Duly Warned by a Dream

Duly Warned by a Dream

Daddy would never go out at night without leaving angels behind to protect me.

An artist's rendering of a father tucking his daughter into bed

For the hundredth time I glanced over my shoulder on my way to work. The business quarter was full of men in suits carrying briefcases, women in tailored skirts and sensible shoes.

It was the same crowd I moved among Monday through Friday, but this particular morning I sensed danger lurking at every turn. The night before I'd had a horrible dream, and I couldn't seem to shrug it off.

It wasn't like me to be so fearful. I was in my 20s, doing administrative work in downtown New Orleans. The city had been experiencing a rise in violent crime, but I used my common sense and didn't take risks.

The building where I worked was secure. At least that's what I told myself as I walked inside. A man held the door for me and flashed a smile. I looked at his eyes. No, those weren't the eyes from my dream.

Before I'd seen anything in the dream, I'd heard my father's voice: "Zsa-Ree!" He always shortened my French name, Jeanne Marie. No one had called me that since he died.

"Daddy?" I said in my dream. "Is that you?" But instead I came face-to-face with a pair of dark, menacing eyes. Criminal eyes, I thought to myself. Cold and deadly. I froze in fear.

"Watch out for these eyes, Zsa-Ree," Daddy warned. I wanted to run. But I stared at those eyes so I'd remember them like Daddy said. I jerked awake and couldn't sleep for the rest of the night. How would I make it through the day?

I stepped into the elevator and pressed 3. That was just like Daddy, telling me to use my head, to think before I acted. He used the same advice on the petty criminals and troubled youth he met on his beat.

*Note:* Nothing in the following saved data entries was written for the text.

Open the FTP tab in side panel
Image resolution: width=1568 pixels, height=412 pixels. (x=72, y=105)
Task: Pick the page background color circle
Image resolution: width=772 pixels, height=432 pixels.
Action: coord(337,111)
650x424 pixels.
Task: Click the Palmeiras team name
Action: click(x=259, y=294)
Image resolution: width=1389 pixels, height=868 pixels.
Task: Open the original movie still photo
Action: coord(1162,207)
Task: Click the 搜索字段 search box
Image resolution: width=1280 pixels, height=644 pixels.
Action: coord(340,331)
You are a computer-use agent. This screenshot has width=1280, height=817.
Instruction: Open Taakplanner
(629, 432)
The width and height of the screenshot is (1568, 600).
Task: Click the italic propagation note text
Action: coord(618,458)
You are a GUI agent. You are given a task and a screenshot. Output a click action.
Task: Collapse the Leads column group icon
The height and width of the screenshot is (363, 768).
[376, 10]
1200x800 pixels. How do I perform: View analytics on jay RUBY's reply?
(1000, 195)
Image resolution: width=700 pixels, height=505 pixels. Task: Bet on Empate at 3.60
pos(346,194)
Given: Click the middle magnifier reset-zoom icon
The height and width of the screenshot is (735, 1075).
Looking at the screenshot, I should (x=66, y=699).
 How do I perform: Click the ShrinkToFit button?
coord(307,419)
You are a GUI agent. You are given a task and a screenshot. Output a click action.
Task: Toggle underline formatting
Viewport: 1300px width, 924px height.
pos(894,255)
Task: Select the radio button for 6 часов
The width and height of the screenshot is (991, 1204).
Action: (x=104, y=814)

Daddy was a police detective in New Orleans–not an easy job. Daddy got knocked out in a Mardi Gras riot, was shot point blank in the chest, and once caught a bank robber making a getaway.

Daddy knew all about keeping people safe. Me, most of all. He tucked me into bed before going out on patrol. He always made the sign of the cross over me. "Dream about pretty things," he'd said before turning out the light. "God's angels will protect you while I'm gone."

I lay back on my pillows. Of course I was protected. Daddy would never go out without leaving angels behind.

I missed Daddy terribly when he died, missed his jokes and his songs. I missed hunting for frogs and acorns together. But I still felt safe, as if Daddy had left his protection behind. Just like those nights when he made the cross over me before he went out on duty.

I walked off the elevator, still puzzling over why I'd heard Daddy's voice in such a frightening dream. "Use your head, Zsa-Ree," he'd said, just like when I was little. But use my head about what? Was I in danger?

My heels clicked on the linoleum floor. I took a deep breath and opened our office door. I waved good-morning on the way to my desk.

"It was just a dream," I muttered as I dropped my purse in a drawer. "Concentrate on your work."

That wasn't easy. The feeling of unease hung over me. At my desk, at the coffee station, even down the long hallway the led to the ladies' room. It was almost noon and I'd got almost nothing done. My eyes were puffy from not sleeping the night before.

"I need to splash some cold water on my face," I told the woman at the next desk.

I wove my way around my coworkers and walked down the hallway. The sounds of typing, telephones and conversation faded behind me as I approached the ladies' room door.